Supplied records:
◆ ◆ ◆ ◆

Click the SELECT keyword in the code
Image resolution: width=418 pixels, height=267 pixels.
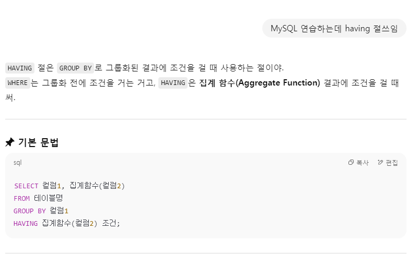pyautogui.click(x=26, y=186)
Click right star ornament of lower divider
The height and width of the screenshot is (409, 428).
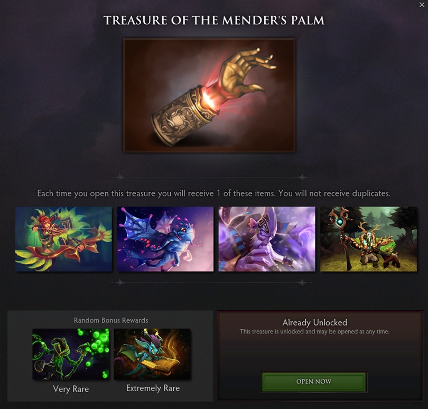coord(302,282)
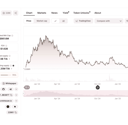Open the Compare with dropdown

click(x=109, y=21)
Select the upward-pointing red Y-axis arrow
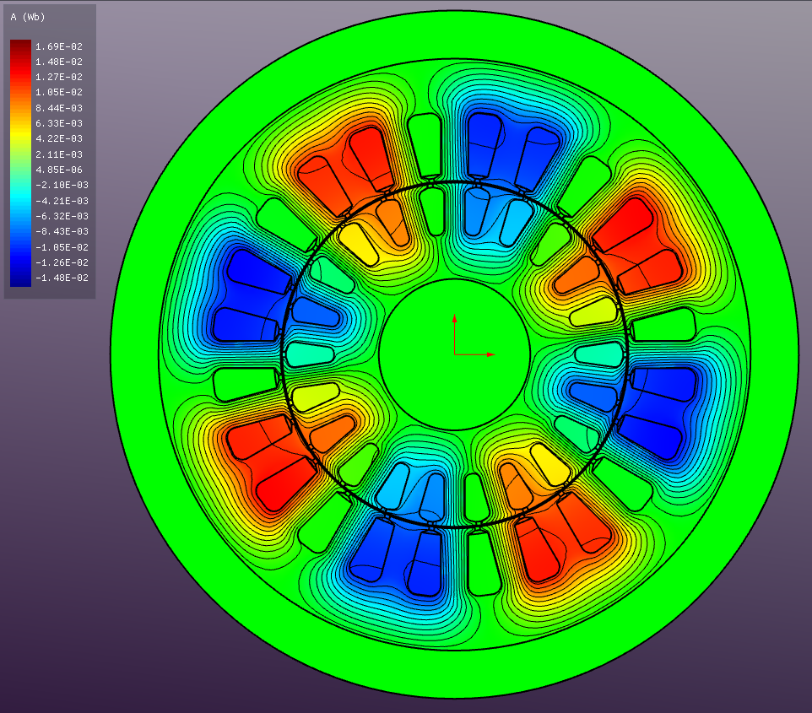 455,320

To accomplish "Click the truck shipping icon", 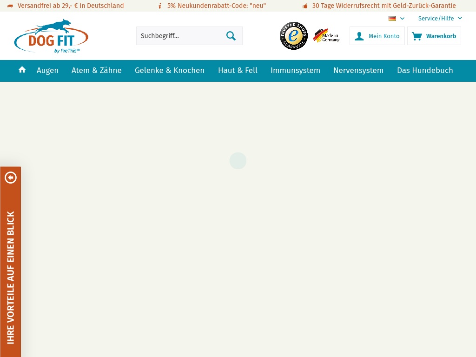I will pyautogui.click(x=10, y=6).
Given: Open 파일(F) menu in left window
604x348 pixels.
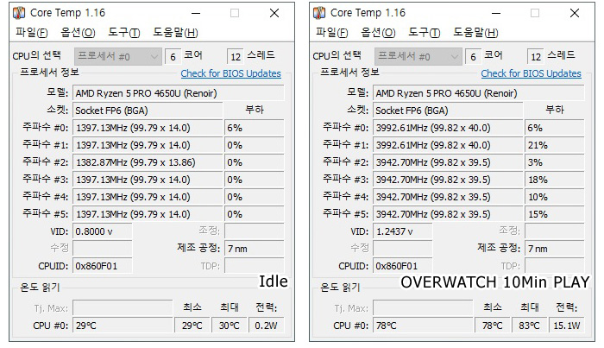Looking at the screenshot, I should [32, 32].
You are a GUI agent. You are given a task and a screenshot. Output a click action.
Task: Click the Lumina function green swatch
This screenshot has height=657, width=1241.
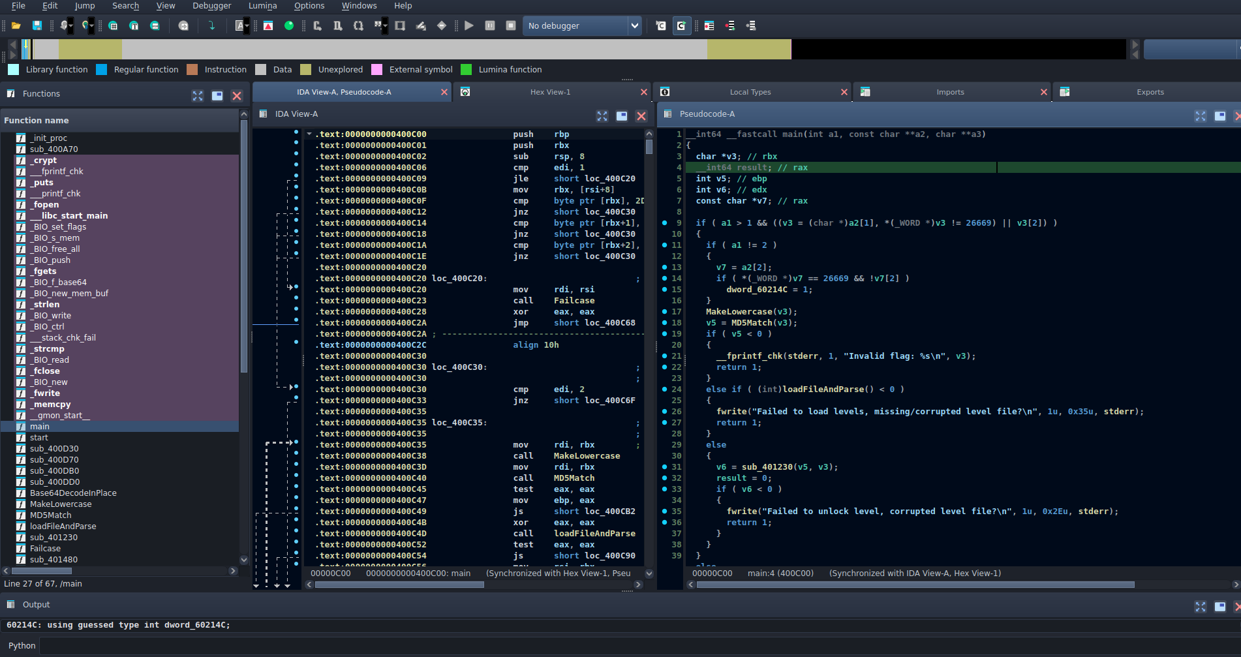pyautogui.click(x=466, y=69)
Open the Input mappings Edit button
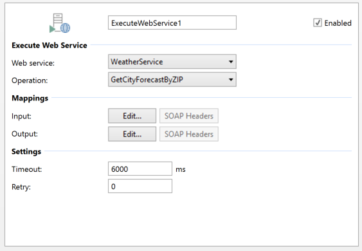The width and height of the screenshot is (362, 251). point(132,116)
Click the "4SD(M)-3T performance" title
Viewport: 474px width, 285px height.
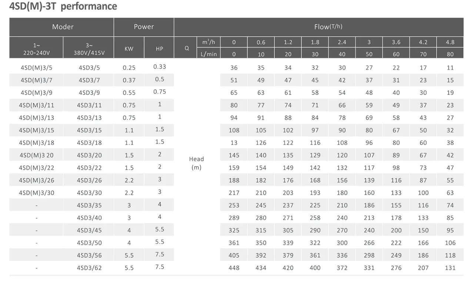pyautogui.click(x=63, y=6)
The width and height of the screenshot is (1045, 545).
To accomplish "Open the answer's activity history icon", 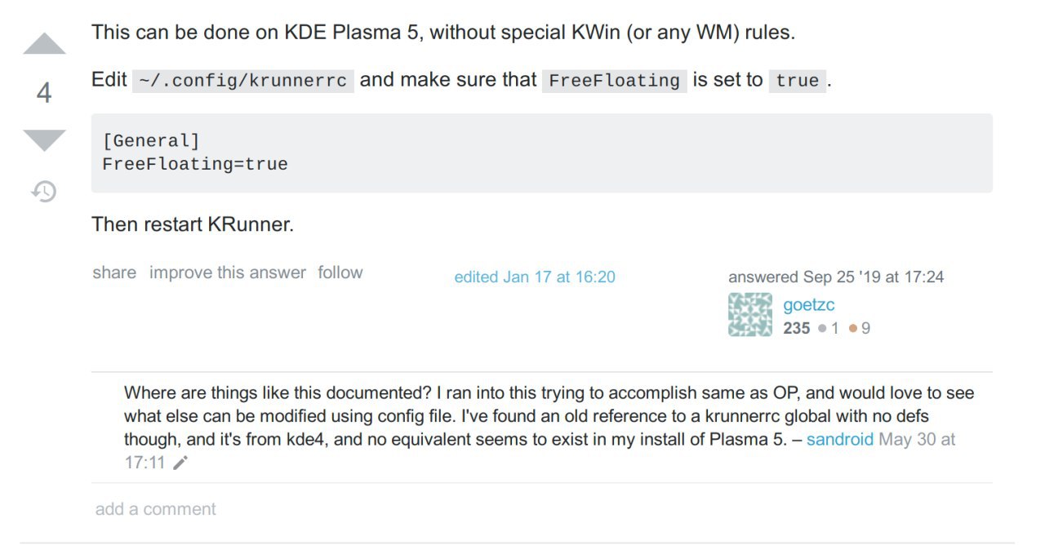I will (x=44, y=192).
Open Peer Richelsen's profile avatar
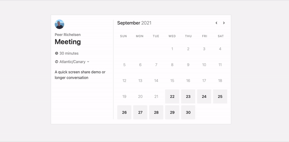The height and width of the screenshot is (142, 289). pyautogui.click(x=59, y=24)
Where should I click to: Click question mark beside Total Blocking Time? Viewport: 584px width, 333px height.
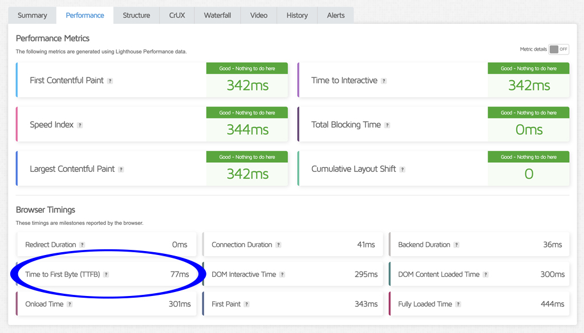387,125
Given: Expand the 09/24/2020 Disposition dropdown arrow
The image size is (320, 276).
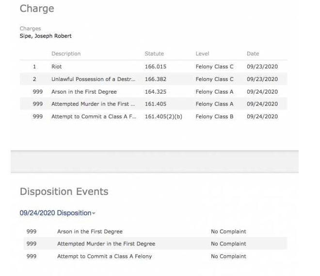Looking at the screenshot, I should [x=94, y=213].
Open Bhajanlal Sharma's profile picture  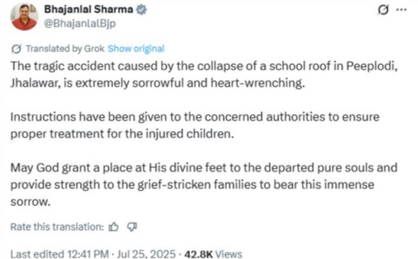click(24, 17)
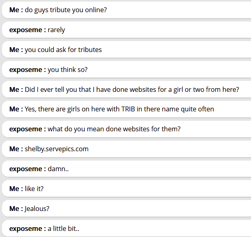
Task: Click the exposeme name beside "you think so?"
Action: tap(25, 70)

◆ ◆ ◆ ◆

Work required: Leave out all pictures and output each line exactly, from the top of the records through the line that holds "Click right star ornament of lower divider".

Solved exercise:
Click the SELECT keyword in the code
Image resolution: width=418 pixels, height=267 pixels.
pyautogui.click(x=26, y=186)
Click right star ornament of lower divider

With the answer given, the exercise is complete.